NRL News Today has posted several stories, based on investigative videos provided by Live Action. Had Albuquerque voters seen the videos or read our stories they would have learned
* The deeply unsettling truth surrounding what happens in second and third trimester abortions. The Live Action investigator asks the counselor, “does it [the baby] feel that?”—a reference to the needle injected into the baby to kill him or her. After hemming and hawing, the counselor says “You know, I’m not sure…I don’t believe so. I don’t know if it’s developed enough to feel that.” A second later, “It might be.”

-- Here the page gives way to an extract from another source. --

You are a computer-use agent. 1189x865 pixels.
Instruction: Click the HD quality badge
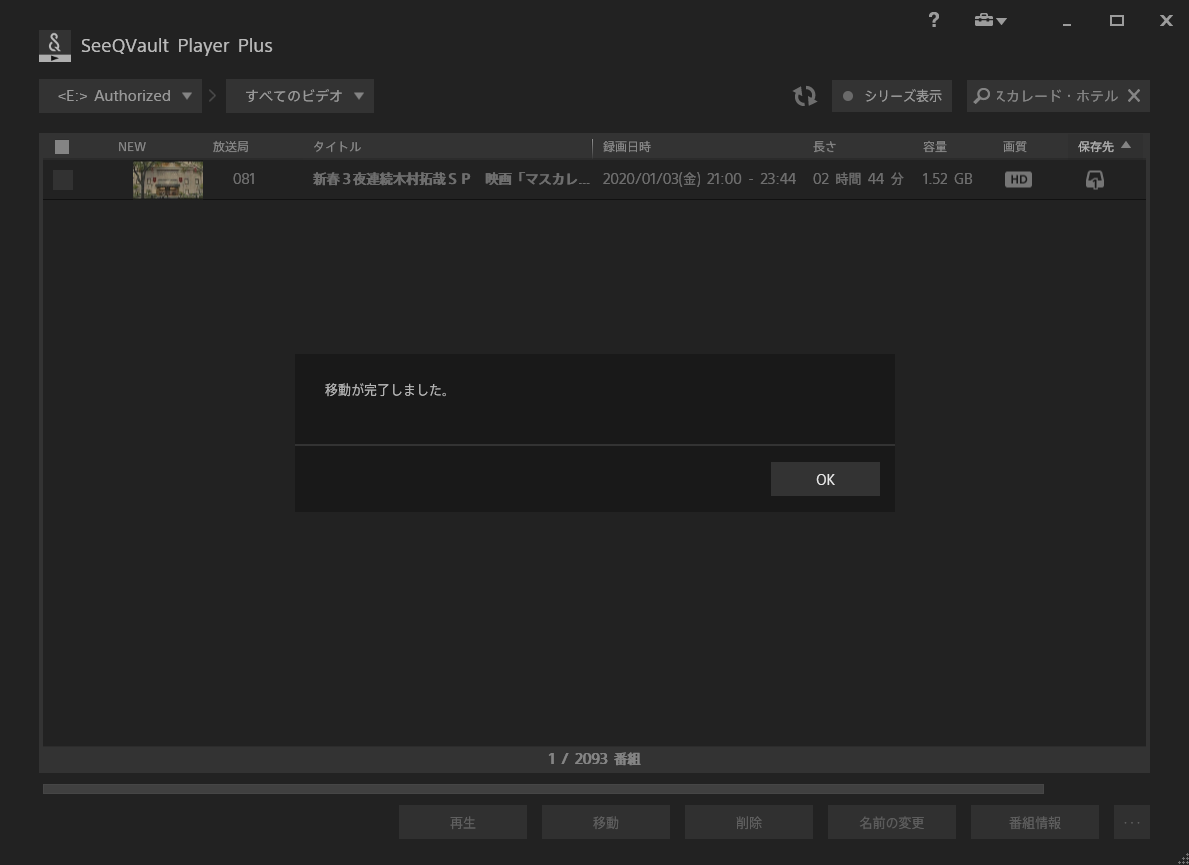(x=1018, y=180)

* The receptionist at Southwestern Women’s Options told the Live Action investigator that an abortion at 25 weeks costs $8,000—with the price going up $1,000 each subsequent week.
* Southwestern Women’s Options has worked out a deal with a local inn to give women a “deal” on a room and transportation to and from the airport, to and from the abortion clinic.
* If a woman goes into labor in the hotel room, don’t look for a ride to the abortion clinic. As the woman answering the phone at the hotel told an uncover Live Action investigator, “Most of these cases, you guys actually transport yourself, either [by] taxi or you’ll call an ambulance. I don’t think you even go to the clinic. I think you wind up going to the hospital.”

Just some of the extensive evidence that unborn children have the capacity to experience pain, at least by 20 weeks fetal age, is available on the National Right to Life website at www.nrlc.org/abortion/fetalpain and also at www.doctorsonfetalpain.com.
Regardless of what took place in Albuquerque Tuesday, public opinion is squarely in favor of legislation like this as illustrated by a July Washington Post/ABC News poll that nevertheless under-reported the extent of the support.

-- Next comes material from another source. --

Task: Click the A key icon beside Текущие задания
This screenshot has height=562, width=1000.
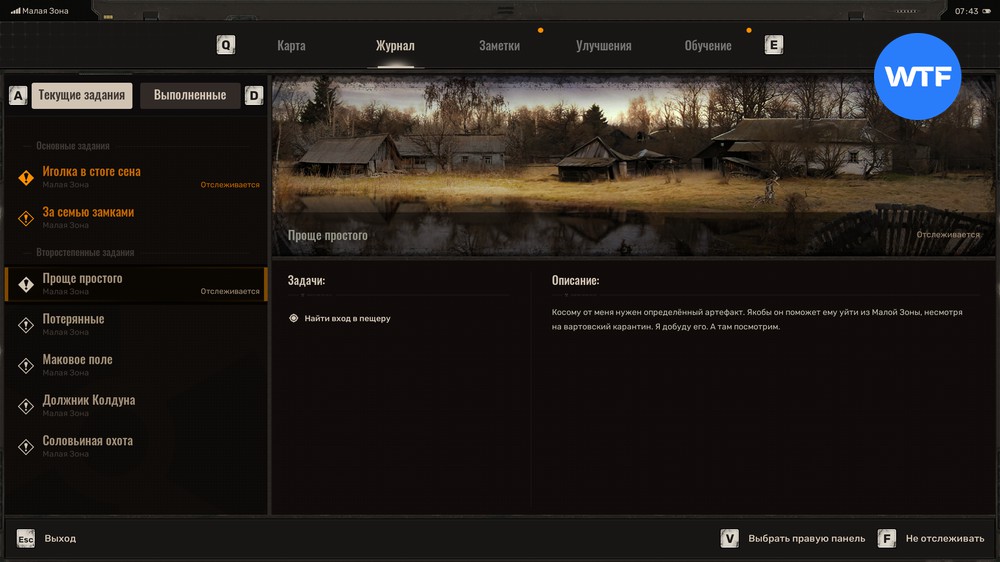Action: pyautogui.click(x=17, y=96)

The lead in the Post story accompanying the poll read, “By a margin of 56 to 27 percent, more Americans say they’d prefer to impose limits on abortions after the first 20 weeks of pregnancy rather than the 24-week mark established under current law, according to a new Washington Post-ABC News poll.” [Never mind that abortion is legal past the first 24 weeks.]

And if you include those who say abortion should never be legal (8% in this poll) and those who would want the ban earlier (“fewer weeks”–2%), a total of 66% support the ban (56% + 8% + 2%).
As he was introducing the Pain-Capable Unborn Child Protection Act, Sen. Graham told National Review Online, “The goal is to have a vote in 2014, to make sure we vote on it. He added, “It’s worth having this debate. The more people understand what we’re trying to do, the more public support will grow over time.”

Susan T. Muskett, J.D., National Right to Life senior legislative counsel, said, “Lives hang in the balance. Congress cannot sit idly by to condone these violent acts; it’s time to take a stand for the protection of these pain-capable unborn children.” She added, “Not since Congress voted to ban the brutal partial-birth abortion method has a more important piece of pro-life legislation come before Congress.”